Texas Excess Carrier Can Pursue Equitable Subrogation Claim
Insurance Law Update
Royal Insurance Company of America v. Caliber One Indemnity Company, et al.
Fifth Circuit Court of Appeals
The Fifth Circuit Court of Appeals held that, under Texas law, an excess carrier may bring a claim for equitable subrogation against two primary carriers.
In Royal Insurance Company of America v. Caliber One Indemnity Company, et al., --- F.3d ---, 2006 WL 2716506 (5th Cir., Sept. 25, 2006), Hartford Underwriters Insurance Company provided $1 million in primary liability coverage to the insured retirement home from April 1997 to April 1999. Caliber One Indemnity Company provided $1 million in primary liability coverage to the home from April 1999 to April 2000. Royal Insurance Company of America provided excess coverage of $1 million to the home from April 1999 to July 2000.
After a patient died from a pressure ulcer, sepsis and pneumonia, the survivors filed an action for wrongful death and survival claims against the home.
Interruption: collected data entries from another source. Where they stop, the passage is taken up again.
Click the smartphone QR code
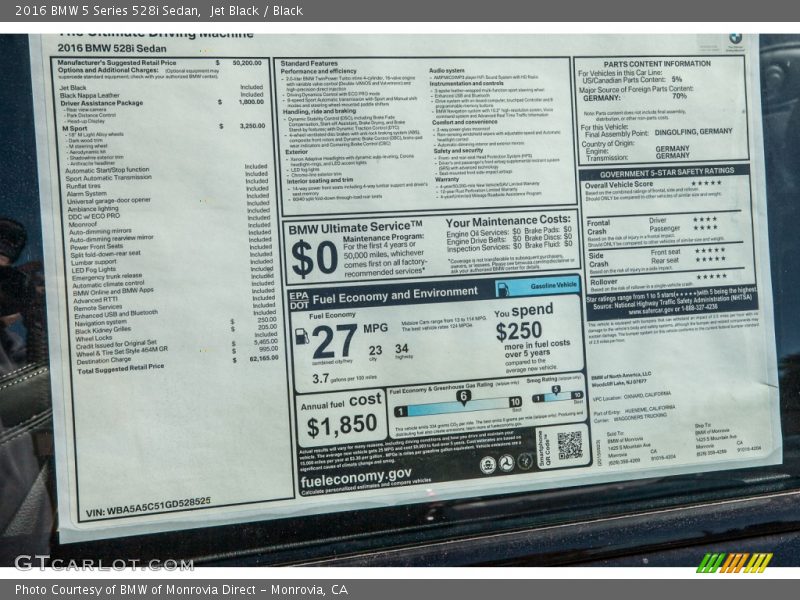Image resolution: width=800 pixels, height=600 pixels. 569,445
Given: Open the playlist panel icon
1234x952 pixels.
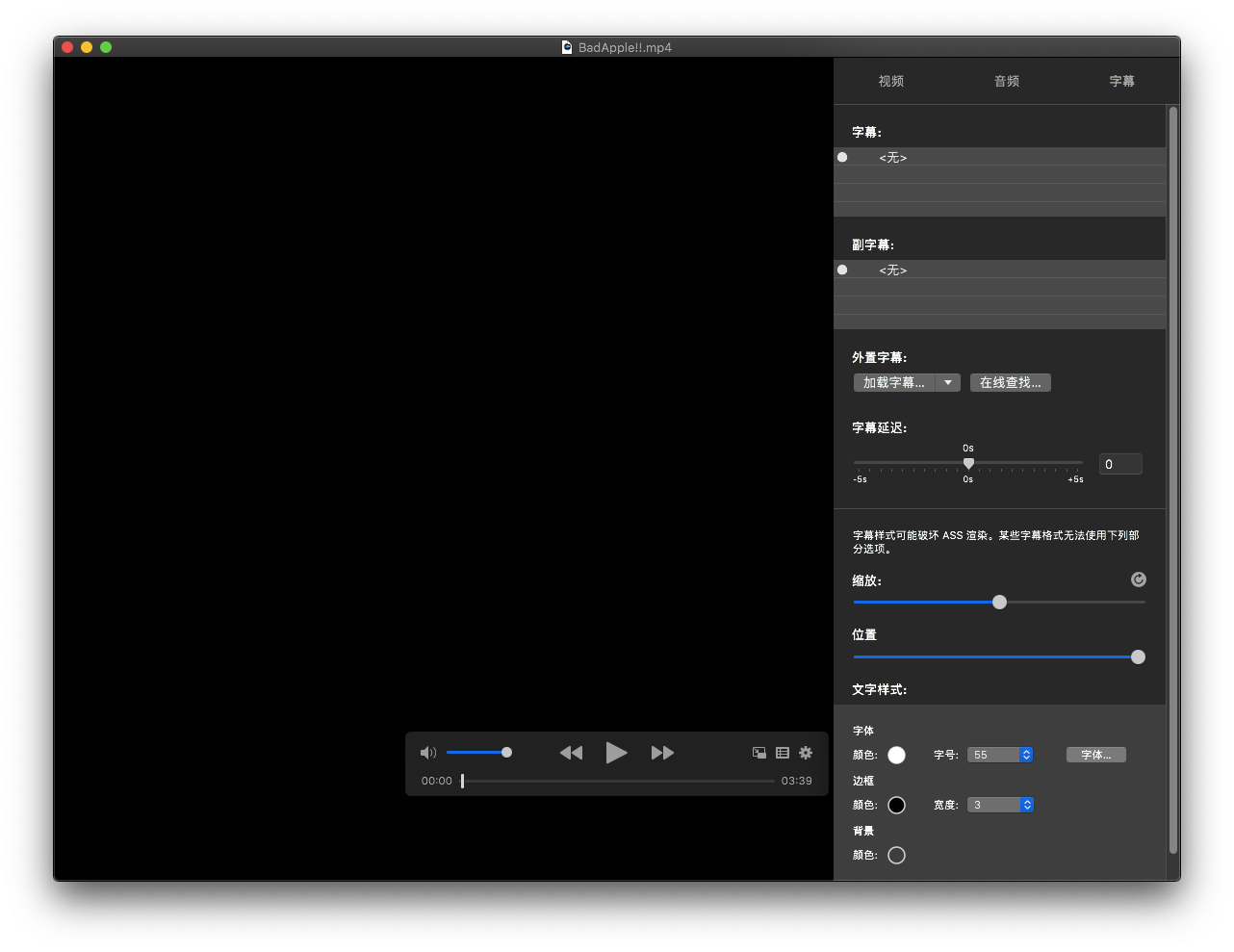Looking at the screenshot, I should tap(783, 753).
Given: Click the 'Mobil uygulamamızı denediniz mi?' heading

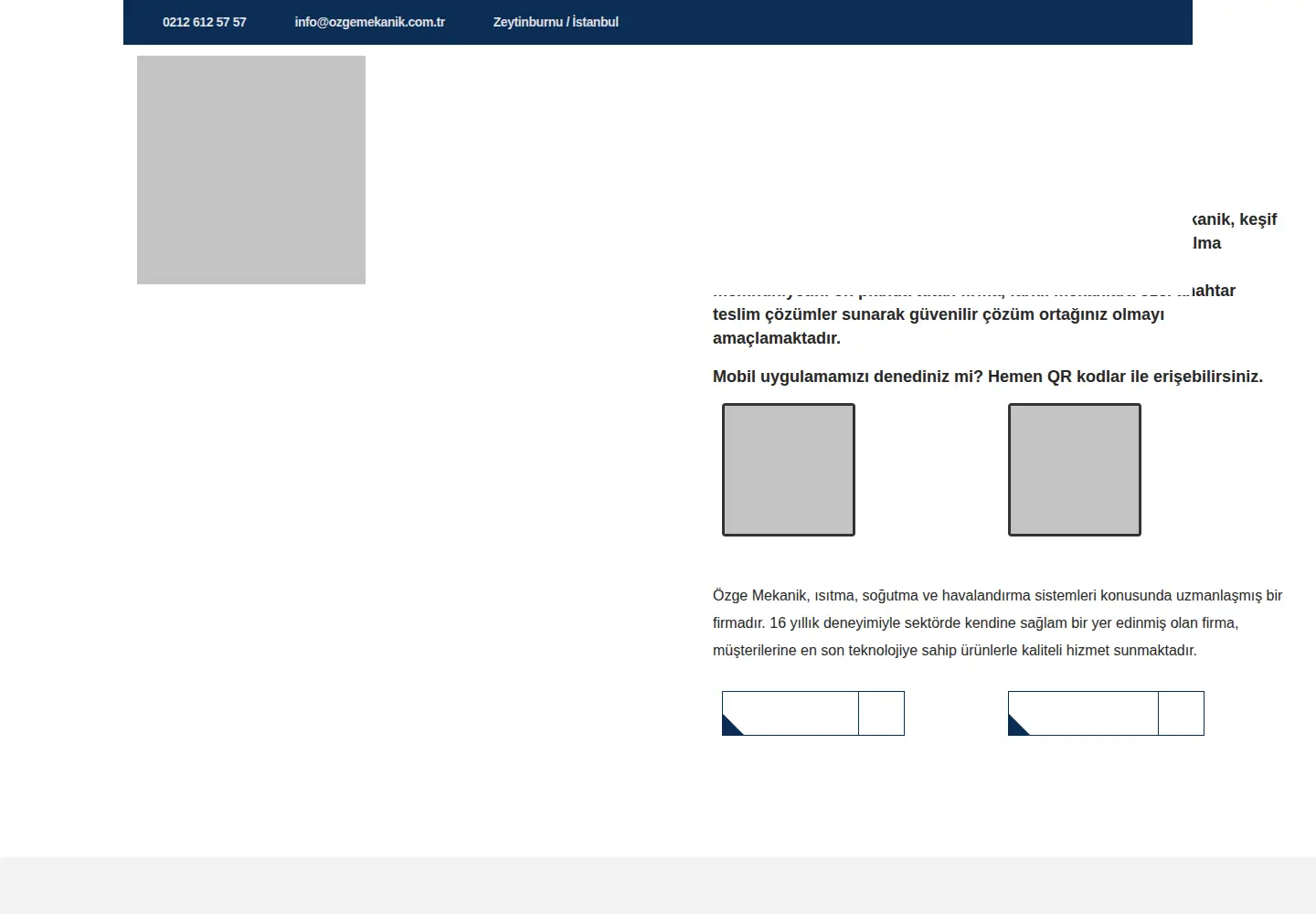Looking at the screenshot, I should tap(988, 377).
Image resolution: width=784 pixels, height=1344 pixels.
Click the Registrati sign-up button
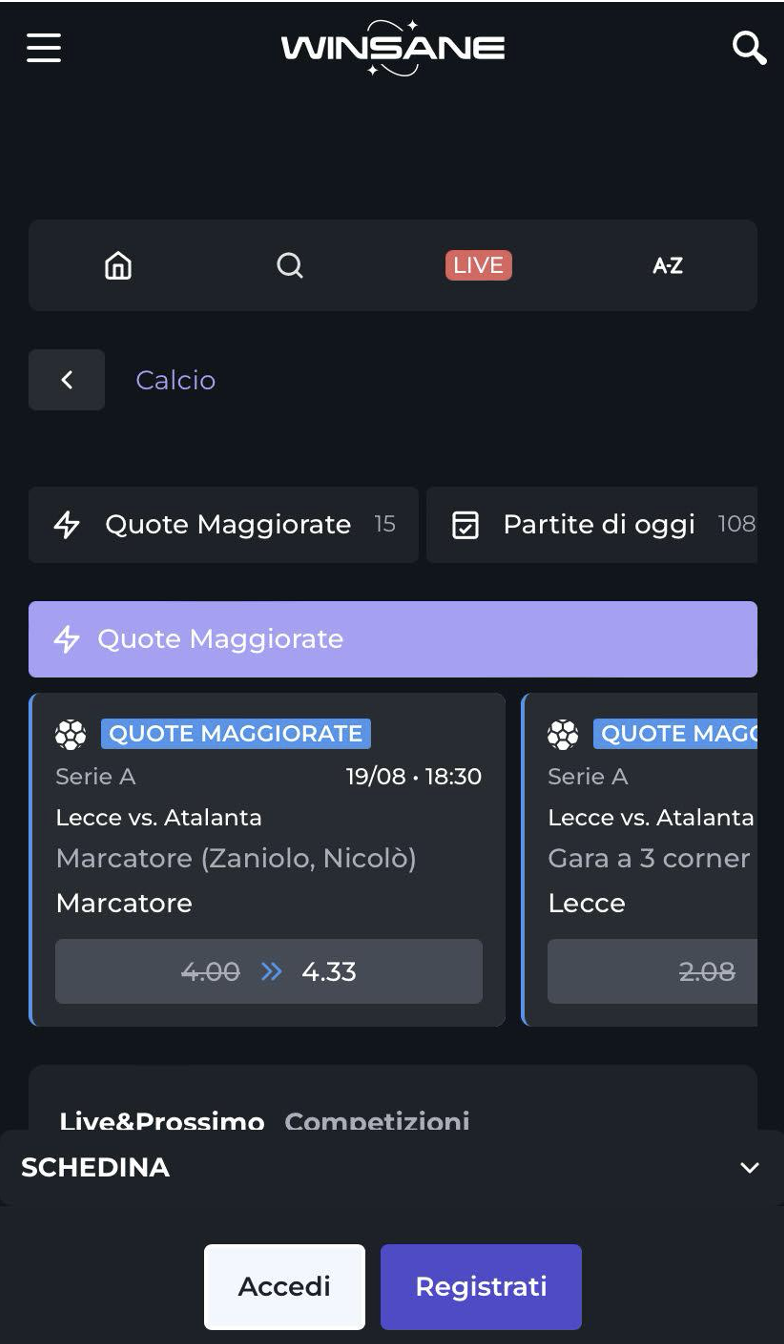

The action settled for $2 million, with Hartford contributing $200,000, Caliber One $800,000 and Royal $1 million. Royal alleged that there was more than one “occurrence,” and therefore the entire $2 million should have been paid under the primary policies. Royal sued Hartford and Caliber One to recover its money. The district court granted summary judgment for the primary insurers and Royal appealed.
The Fifth Circuit reversed, relying on Texas law that holds that “[u]nder the doctrine of equitable subrogation, ‘an excess insurer, paying a loss under a policy, “stands in the shoes” of its insured with regard to any cause of action its insured may have against a primary insurer responsible for the loss.’” The court noted that the “Supreme Court of Texas recognized equitable subrogation as a remedy for excess carriers precisely because an insured who has excess insurance coverage may not have any incentive to press its primary carrier for the full limits of its policy.... An insured cannot reduce its primary policy limits to the detriment of its excess carrier any more than it can expand those limits.”
Regarding the issue of whether there was more than one occurrence (thereby triggering multiple policy limits under the primary policies), the Fifth Circuit examined the language of the primary policies and determined that only a single claim had been submitted under each policy. Accordingly, $1 million was available under the Hartford policy and an additional $1 million was available under the Caliber One policy. The court held, however, that Royal could not “stack” the limits of both policies before it had a duty to indemnify because the Hartford policy period did not overlap with the Royal policy period.